Stored items:
# # # # # # #
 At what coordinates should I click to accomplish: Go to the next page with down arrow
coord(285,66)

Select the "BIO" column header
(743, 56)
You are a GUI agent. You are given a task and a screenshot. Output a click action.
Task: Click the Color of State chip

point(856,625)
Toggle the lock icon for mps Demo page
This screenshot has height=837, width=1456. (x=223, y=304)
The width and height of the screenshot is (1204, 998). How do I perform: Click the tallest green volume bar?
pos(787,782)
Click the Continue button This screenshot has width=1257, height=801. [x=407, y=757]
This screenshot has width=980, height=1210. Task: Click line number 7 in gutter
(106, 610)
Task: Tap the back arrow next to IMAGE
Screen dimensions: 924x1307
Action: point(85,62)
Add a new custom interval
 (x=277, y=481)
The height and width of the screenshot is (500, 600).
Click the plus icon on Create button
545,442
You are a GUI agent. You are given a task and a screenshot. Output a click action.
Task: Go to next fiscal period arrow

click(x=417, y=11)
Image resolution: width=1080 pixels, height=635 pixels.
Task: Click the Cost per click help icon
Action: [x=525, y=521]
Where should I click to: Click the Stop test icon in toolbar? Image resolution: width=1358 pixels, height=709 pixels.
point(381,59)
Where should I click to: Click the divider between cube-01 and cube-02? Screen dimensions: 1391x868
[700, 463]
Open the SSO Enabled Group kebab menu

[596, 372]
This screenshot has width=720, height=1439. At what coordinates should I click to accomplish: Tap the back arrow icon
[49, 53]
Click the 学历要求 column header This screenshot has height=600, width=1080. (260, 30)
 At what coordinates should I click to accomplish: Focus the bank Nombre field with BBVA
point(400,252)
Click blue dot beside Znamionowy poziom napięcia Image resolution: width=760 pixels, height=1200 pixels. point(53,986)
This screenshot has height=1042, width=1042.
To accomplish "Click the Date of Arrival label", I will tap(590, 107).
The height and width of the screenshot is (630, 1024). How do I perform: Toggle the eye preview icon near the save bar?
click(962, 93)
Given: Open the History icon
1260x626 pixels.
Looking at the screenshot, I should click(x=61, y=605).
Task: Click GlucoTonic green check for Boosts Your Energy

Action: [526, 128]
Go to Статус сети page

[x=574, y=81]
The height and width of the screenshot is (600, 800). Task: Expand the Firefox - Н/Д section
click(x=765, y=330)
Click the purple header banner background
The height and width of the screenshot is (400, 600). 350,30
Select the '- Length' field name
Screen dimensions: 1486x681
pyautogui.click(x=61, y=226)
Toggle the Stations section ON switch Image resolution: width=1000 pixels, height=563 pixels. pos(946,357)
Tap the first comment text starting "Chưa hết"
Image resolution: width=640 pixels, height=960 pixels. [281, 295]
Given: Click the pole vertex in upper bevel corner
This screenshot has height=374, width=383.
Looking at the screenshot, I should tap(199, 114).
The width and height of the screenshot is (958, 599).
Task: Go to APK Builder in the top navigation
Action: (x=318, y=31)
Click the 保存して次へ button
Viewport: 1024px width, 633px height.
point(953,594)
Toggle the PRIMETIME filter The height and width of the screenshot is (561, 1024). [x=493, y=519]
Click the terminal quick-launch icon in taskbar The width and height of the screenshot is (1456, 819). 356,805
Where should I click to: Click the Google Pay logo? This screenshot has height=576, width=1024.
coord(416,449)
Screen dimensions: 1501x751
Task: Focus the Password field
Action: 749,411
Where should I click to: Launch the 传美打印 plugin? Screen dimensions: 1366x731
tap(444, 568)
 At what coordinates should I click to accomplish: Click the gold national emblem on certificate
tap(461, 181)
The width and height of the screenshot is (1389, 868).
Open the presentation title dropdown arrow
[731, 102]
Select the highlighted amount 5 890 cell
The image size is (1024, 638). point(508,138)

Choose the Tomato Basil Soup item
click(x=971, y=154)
# # # # # # #
- [What you should do]: Reproduce the data exactly. Keep every line intact.

- [Exercise answer]:
 At what coordinates should I click to accomplish: Go to the next page with down arrow
coord(285,66)

Select the "BIO" column header
(743, 56)
You are a GUI agent. You are given a task and a screenshot. Output a click action.
Task: Click the Color of State chip

point(856,625)
Toggle the lock icon for mps Demo page
This screenshot has height=837, width=1456. (x=223, y=304)
The width and height of the screenshot is (1204, 998). How do I perform: Click the tallest green volume bar?
pos(787,782)
Click the Continue button This screenshot has width=1257, height=801. [x=407, y=757]
This screenshot has width=980, height=1210. Task: Click line number 7 in gutter
(106, 610)
Task: Tap the back arrow next to IMAGE
Screen dimensions: 924x1307
Action: point(85,62)
Add a new custom interval
 (x=277, y=481)
The height and width of the screenshot is (500, 600).
Click the plus icon on Create button
545,442
You are a GUI agent. You are given a task and a screenshot. Output a click action.
Task: Go to next fiscal period arrow

click(x=417, y=11)
Image resolution: width=1080 pixels, height=635 pixels.
Task: Click the Cost per click help icon
Action: [x=525, y=521]
Where should I click to: Click the Stop test icon in toolbar? Image resolution: width=1358 pixels, height=709 pixels.
point(381,59)
Where should I click to: Click the divider between cube-01 and cube-02? Screen dimensions: 1391x868
[700, 463]
Open the SSO Enabled Group kebab menu

[596, 372]
This screenshot has width=720, height=1439. At what coordinates should I click to accomplish: Tap the back arrow icon
[49, 53]
Click the 学历要求 column header This screenshot has height=600, width=1080. (260, 30)
 At what coordinates should I click to accomplish: Focus the bank Nombre field with BBVA
point(400,252)
Click blue dot beside Znamionowy poziom napięcia Image resolution: width=760 pixels, height=1200 pixels. point(53,986)
This screenshot has height=1042, width=1042.
To accomplish "Click the Date of Arrival label", I will tap(590, 107).
The height and width of the screenshot is (630, 1024). How do I perform: Toggle the eye preview icon near the save bar?
click(962, 93)
Given: Open the History icon
1260x626 pixels.
Looking at the screenshot, I should click(x=61, y=605).
Task: Click GlucoTonic green check for Boosts Your Energy

Action: [526, 128]
Go to Статус сети page

[x=574, y=81]
The height and width of the screenshot is (600, 800). Task: Expand the Firefox - Н/Д section
click(x=765, y=330)
Click the purple header banner background
The height and width of the screenshot is (400, 600). 350,30
Select the '- Length' field name
Screen dimensions: 1486x681
pyautogui.click(x=61, y=226)
Toggle the Stations section ON switch Image resolution: width=1000 pixels, height=563 pixels. pos(946,357)
Tap the first comment text starting "Chưa hết"
Image resolution: width=640 pixels, height=960 pixels. [281, 295]
Given: Click the pole vertex in upper bevel corner
This screenshot has height=374, width=383.
Looking at the screenshot, I should tap(199, 114).
The width and height of the screenshot is (958, 599).
Task: Go to APK Builder in the top navigation
Action: (x=318, y=31)
Click the 保存して次へ button
Viewport: 1024px width, 633px height.
point(953,594)
Toggle the PRIMETIME filter The height and width of the screenshot is (561, 1024). [x=493, y=519]
Click the terminal quick-launch icon in taskbar The width and height of the screenshot is (1456, 819). 356,805
Where should I click to: Click the Google Pay logo? This screenshot has height=576, width=1024.
coord(416,449)
Screen dimensions: 1501x751
Task: Focus the Password field
Action: 749,411
Where should I click to: Launch the 传美打印 plugin? Screen dimensions: 1366x731
tap(444, 568)
 At what coordinates should I click to accomplish: Click the gold national emblem on certificate
tap(461, 181)
The width and height of the screenshot is (1389, 868).
Open the presentation title dropdown arrow
[731, 102]
Select the highlighted amount 5 890 cell
The image size is (1024, 638). point(508,138)

Choose the Tomato Basil Soup item
click(x=971, y=154)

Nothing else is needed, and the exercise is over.